#### What the task requires:
Below are the records; output them exactly from the first line through the line with "This screenshot has height=868, width=1389.", stopping there.

#### Source material:
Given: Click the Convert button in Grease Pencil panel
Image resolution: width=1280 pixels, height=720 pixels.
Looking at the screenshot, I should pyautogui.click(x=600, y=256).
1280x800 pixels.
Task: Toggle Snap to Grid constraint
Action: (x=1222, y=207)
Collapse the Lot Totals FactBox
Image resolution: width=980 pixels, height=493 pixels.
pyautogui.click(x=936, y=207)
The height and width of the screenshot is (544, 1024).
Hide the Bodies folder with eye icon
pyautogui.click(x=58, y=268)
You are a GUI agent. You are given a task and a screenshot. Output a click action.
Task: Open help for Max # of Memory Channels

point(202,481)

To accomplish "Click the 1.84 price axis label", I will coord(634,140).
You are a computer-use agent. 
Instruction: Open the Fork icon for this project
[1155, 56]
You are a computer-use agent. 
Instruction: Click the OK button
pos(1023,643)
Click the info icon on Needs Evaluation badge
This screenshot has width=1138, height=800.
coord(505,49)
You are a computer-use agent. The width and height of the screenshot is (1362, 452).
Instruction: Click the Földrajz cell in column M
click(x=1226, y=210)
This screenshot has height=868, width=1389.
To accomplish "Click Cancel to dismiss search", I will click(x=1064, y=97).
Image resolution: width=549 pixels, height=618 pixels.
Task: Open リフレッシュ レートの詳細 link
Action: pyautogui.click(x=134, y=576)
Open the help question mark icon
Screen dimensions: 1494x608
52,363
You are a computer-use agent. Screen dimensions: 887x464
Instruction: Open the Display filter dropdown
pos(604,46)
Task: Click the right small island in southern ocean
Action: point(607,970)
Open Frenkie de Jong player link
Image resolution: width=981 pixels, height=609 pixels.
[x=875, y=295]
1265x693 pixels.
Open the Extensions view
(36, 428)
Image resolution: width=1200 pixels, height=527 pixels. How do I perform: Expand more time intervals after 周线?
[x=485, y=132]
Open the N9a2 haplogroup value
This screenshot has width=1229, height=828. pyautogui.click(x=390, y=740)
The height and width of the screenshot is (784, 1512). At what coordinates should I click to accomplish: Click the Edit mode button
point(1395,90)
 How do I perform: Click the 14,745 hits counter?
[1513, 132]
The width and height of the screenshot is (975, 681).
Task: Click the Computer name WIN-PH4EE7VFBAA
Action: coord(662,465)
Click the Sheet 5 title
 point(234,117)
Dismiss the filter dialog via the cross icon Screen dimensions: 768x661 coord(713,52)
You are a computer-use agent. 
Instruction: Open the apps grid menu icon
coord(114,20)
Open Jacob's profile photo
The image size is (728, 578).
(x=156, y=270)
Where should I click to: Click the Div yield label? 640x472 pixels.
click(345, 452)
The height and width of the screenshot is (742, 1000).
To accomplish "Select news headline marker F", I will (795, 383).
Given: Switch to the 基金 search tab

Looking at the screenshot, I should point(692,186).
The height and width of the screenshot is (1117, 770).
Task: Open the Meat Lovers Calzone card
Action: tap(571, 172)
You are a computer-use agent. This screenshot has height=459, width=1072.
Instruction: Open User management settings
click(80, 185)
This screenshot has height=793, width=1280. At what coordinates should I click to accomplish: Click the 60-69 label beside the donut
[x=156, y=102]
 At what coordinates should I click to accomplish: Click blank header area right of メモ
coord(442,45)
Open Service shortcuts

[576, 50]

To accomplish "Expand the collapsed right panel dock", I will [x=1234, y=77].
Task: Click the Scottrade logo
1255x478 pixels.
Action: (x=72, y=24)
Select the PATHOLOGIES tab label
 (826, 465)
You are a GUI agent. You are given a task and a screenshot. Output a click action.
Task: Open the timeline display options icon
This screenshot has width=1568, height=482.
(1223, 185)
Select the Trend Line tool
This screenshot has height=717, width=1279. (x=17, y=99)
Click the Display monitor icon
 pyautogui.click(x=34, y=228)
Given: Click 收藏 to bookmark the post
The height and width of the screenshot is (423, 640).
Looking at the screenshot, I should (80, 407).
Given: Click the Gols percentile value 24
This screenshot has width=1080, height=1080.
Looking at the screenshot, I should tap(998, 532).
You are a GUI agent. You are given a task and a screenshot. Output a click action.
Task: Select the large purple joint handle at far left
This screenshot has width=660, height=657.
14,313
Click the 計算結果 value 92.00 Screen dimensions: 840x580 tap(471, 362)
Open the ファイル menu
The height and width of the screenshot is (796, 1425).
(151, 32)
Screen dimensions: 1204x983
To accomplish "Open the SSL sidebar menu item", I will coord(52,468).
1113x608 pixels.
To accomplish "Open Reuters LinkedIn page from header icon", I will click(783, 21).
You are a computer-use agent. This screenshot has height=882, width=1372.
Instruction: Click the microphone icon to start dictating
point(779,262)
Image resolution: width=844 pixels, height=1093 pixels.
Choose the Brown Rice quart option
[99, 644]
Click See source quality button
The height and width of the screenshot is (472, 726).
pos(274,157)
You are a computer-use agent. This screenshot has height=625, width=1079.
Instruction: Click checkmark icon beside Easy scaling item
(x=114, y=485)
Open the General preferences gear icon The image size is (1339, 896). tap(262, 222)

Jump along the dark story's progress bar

#### Response to this task:
Given: Click the Convert button in Grease Pencil panel
Image resolution: width=1280 pixels, height=720 pixels.
Looking at the screenshot, I should pyautogui.click(x=600, y=256).
1280x800 pixels.
Task: Toggle Snap to Grid constraint
Action: (x=1222, y=207)
Collapse the Lot Totals FactBox
Image resolution: width=980 pixels, height=493 pixels.
pyautogui.click(x=936, y=207)
The height and width of the screenshot is (544, 1024).
Hide the Bodies folder with eye icon
pyautogui.click(x=58, y=268)
You are a GUI agent. You are given a task and a screenshot. Output a click action.
Task: Open help for Max # of Memory Channels

point(202,481)

To accomplish "Click the 1.84 price axis label", I will coord(634,140).
You are a computer-use agent. 
Instruction: Open the Fork icon for this project
[1155, 56]
You are a computer-use agent. 
Instruction: Click the OK button
pos(1023,643)
Click the info icon on Needs Evaluation badge
This screenshot has width=1138, height=800.
coord(505,49)
You are a computer-use agent. The width and height of the screenshot is (1362, 452).
Instruction: Click the Földrajz cell in column M
click(x=1226, y=210)
This screenshot has height=868, width=1389.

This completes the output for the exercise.